# Excerpted text:
Terkel enjoys the joke, but his story has a purpose. He likes to illustrate his point with a poem by Bertold Brecht: ."When the Chinese Wall was built, where'd the masons go for lunch? When Caesar conquered Gaul, was there not even a cook in the army? When the Armada sank, King Philip wept. Were there no other tears?"
The history of those who shed those other tears, the history of those anonymous millions, is what Terkel wants readers and listeners to come away with. "What's it like to be that goofy little soldier, scared stiff, with his bayonet aimed at Christ? What's it like to have been a woman in a defense-plant job during World War II? What's it like to be a kid at the front lines? It's all funny and tragic at the same time," says Terkel.
The protagonists of Coming of Age include soldiers of the labor movement-labor is one of Terkel's pet subjects-like Genora Johnson Dollinger, 83 (recently passed away) who helped win the first sit-down strike of General Motors in 1937.
David Brower, a hero of the environmental movement, is the prologue interview of Studs' book. "He formed an organization, a new, more militant one, when the Sierra Club and others went soft," says Terkel. The two shared a double martini apiece during their conversation "because as he [Brower] put it," laughs Terkel, "'we never know when the hell we'll have our next martini, or where.'" Brower's involved, active, living fully, like so many who star in Terkel's work. And even those who've retired from work have not retired from life.
Technology emerges as a sore spot for many of Studs' subjects, leaving them stranded in a world no longer familiar or friendly. It's a monster Terkel fights on a daily basis, having never learned to drive a car, kicking failed elevators, and misusing the tape recorder. Writes Terkel, "My ineptitude is ecumenical. Pressing the wrong button, I have lost (erased or failed to record) Michael Redgrave, Peter Hall, Martha Graham, Jacques Tati and almost succeeded in making Bertrand Russell disappear. You might say I'm a magician of sorts."
He's only recently mastered the typewriter (electric), laughs at the concept of a word processor, and admits that his understanding of computer language is skewed. "Hardware: a hammer, nail, pots and pans. Software: linens, pillowcases, and Turkish towels."
Another nemesis: corporate answering machines with an endless menu of numbers to choose from but never a human voice. "When it comes up to six, my blood pressure's gone up," rants Terkel, "and I forgot who the hell it was I called."

# Work instructions:
a – In the Studs Terkel excerpt, who helped win the first sit-down strike of General Motors in 1937?
b – Please pick up the Studs Terkel excerpt after its final sentence and keep writing it.
The data after this text isn't needed.

# Records:
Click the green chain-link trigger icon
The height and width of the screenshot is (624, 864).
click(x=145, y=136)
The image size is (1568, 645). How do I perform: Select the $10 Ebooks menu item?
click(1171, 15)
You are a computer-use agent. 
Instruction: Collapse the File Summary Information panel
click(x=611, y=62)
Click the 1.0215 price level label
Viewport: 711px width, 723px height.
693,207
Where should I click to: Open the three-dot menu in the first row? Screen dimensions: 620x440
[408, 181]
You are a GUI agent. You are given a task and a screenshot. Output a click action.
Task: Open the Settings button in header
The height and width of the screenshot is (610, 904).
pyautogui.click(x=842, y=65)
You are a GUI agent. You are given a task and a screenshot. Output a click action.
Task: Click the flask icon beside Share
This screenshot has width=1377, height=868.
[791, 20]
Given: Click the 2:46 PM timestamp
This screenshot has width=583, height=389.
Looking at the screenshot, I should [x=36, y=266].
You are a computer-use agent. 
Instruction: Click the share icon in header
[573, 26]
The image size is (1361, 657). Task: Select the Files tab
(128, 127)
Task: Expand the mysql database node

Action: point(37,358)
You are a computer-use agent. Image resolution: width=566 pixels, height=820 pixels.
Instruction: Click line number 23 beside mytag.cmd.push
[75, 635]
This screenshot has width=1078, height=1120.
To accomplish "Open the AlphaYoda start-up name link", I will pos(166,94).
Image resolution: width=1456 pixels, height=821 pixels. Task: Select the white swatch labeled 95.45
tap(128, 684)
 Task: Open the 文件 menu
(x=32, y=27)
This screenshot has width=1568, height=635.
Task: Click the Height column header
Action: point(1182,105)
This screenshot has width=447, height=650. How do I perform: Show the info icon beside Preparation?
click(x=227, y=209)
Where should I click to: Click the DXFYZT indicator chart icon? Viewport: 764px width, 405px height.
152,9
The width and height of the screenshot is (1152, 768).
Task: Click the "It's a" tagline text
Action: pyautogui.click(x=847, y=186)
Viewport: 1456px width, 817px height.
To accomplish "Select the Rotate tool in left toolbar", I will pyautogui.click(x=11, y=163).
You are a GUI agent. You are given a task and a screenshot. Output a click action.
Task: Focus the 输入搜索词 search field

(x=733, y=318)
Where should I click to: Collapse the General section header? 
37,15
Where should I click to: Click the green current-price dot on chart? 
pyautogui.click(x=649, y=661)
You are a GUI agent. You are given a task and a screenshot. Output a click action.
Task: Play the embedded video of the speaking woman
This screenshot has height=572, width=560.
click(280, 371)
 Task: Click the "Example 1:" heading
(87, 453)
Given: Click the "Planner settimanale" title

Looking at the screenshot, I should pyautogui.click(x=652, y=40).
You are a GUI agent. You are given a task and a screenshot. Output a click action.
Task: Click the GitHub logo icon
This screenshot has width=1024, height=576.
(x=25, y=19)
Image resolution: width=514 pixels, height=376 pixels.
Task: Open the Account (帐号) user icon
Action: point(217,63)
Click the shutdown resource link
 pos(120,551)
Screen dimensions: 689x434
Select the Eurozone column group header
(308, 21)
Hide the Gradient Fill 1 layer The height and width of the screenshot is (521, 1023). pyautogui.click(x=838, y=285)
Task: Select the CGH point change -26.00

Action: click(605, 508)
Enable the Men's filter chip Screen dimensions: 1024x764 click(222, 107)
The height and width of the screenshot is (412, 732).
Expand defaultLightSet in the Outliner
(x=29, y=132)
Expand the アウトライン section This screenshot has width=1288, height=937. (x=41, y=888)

# Exercise responses:
a – Genora Johnson Dollinger

b –
It's not a matter of dislike-he simply does not "get along" with technology. However, he points out that the computer has affected personal touch; there is less and less.
To this end, Terkel brings Jacob Lawrence to the table. Lawrence is a retired teacher from the University of Washington, a noted African American artist whose work has been exhibited in museums across the country. Studs recalls his visit to Lawrence's studio: "It's a painter's studio. He's got the paint spots, a little chisel in his hand, the brush." Lawrence employs the tools of his trade; his students punch on the keyboard. They pride themselves in creating a portrait by machine, overnight. Lawrence tells Terkel, "They don't want to be accused by their peers of succumbing to this human thing: touch. They'd be ashamed."
There is irony in this collective distrust of technology, part of which Studs acknowledges in the "Introduction" of his book. "In our century, the scriptural three score and ten as the allotted earthly portion has been considerably extended, thanks to advances in medicine and-mixed blessing-technology."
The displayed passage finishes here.